What if the therapist or counselor actually sees the pornographic material and it appears that a very young girl is engaged in sexual intercourse with an older man? Must the practitioner report child abuse because the photo itself provides evidence that the unknown young girl in the photo has been the victim of sexual abuse (and the abuser is the unknown older man)? The child abuse reporting law in California requires a report whenever the mandated reporter, in his or her professional capacity or within the scope of his or her employment, has knowledge of or observes a child whom the mandated reporter knows or reasonably suspects has been the victim of child abuse. In this case, the therapist did learn of the apparent sexual abuse of the child in the photo in his or her professional capacity. Did this practitioner “observe a child” being abused by merely looking at the photo? Would the therapist be better served by not reporting this to anyone, but rather, respecting the patient’s confidentiality?
My view is that the practitioner would be acting appropriately by respecting the patient’s right to confidentiality and by not making a child abuse report as a result of the knowledge that the patient possesses or was in possession of material that constitutes or appears to constitute child pornography.

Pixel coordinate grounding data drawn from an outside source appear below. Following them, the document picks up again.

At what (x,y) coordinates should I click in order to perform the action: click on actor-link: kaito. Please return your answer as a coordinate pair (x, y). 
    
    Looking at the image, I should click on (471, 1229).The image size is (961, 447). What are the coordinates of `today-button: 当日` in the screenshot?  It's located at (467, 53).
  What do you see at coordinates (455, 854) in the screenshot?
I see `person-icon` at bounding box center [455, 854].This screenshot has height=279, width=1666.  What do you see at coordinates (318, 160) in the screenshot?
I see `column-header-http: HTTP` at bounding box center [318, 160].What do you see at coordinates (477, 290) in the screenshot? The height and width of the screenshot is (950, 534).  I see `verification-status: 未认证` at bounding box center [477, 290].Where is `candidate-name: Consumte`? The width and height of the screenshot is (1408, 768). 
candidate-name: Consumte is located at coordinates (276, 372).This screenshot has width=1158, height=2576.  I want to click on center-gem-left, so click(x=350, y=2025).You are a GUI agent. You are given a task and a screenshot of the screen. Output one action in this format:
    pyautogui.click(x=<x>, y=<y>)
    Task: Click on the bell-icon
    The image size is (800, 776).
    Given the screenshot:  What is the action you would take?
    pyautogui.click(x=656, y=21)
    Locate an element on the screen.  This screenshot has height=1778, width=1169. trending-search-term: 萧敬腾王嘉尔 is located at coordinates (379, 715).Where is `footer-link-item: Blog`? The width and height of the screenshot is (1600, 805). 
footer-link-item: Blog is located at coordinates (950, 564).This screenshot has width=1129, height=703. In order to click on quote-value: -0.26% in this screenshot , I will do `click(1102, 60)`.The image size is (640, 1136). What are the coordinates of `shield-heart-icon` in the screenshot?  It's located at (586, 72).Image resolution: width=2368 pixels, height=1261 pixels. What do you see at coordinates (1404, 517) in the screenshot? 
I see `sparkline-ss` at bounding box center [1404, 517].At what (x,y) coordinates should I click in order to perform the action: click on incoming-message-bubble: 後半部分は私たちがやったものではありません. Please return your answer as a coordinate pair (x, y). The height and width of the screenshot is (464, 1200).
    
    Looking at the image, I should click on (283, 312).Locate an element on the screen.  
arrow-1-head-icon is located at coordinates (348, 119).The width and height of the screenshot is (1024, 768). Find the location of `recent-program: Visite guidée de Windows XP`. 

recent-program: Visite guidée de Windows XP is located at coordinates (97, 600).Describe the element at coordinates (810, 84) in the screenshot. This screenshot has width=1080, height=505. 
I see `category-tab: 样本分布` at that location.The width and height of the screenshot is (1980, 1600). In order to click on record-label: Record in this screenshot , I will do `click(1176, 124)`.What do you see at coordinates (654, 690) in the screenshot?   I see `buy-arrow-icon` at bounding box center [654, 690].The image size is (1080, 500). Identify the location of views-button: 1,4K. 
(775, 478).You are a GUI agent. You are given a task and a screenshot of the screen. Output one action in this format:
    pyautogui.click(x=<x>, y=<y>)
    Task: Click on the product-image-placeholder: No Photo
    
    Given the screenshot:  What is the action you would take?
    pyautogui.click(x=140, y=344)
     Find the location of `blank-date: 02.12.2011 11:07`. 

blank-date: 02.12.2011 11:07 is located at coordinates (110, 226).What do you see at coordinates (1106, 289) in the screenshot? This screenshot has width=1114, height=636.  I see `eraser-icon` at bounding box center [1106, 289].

The fact that the therapist may have seen the picture does not change my view that this information is confidential. Mere viewing of the photo should not, and in my view would not, transform this situation from a non-reportable one (where confidentiality is protected) to one requiring a child abuse report (where confidentiality is compromised) on the basis of the content depicted in the photo. The therapist must be careful in making his or her assessment of the patient and the entire situation because, if it is later revealed that the patient has been abusing one or more children, the fact that the therapist knew of the patient’s possession of child pornography could be used in litigation as some evidence that the therapist was negligent in assessing the patient and was criminally responsible for his or her failure to report child abuse.
The legal and ethical duty of confidentiality is the cornerstone of therapy, and licenses can be revoked for violations of patient confidentiality. If there is to be a mandatory exception to confidentiality, as there is when a child abuse report must be made, the exception must clearly be stated in the law. Clarity is necessary because the failure to make a required child abuse report by a mandated reporter is a crime, and crimes must be clearly articulated (not vague and ambiguous) in the law before someone can be lawfully prosecuted and convicted of a particular crime. I see no statement in California law to the effect that possession of child pornography, or the incidental viewing of it by a therapist, would require the filing of a child abuse report. I would argue that the spirit and intent of the reporting law, as well as its specific language, does not require a report solely because of the viewing of the pornographic matter by the therapist, or because of knowledge that a patient possessed child pornography.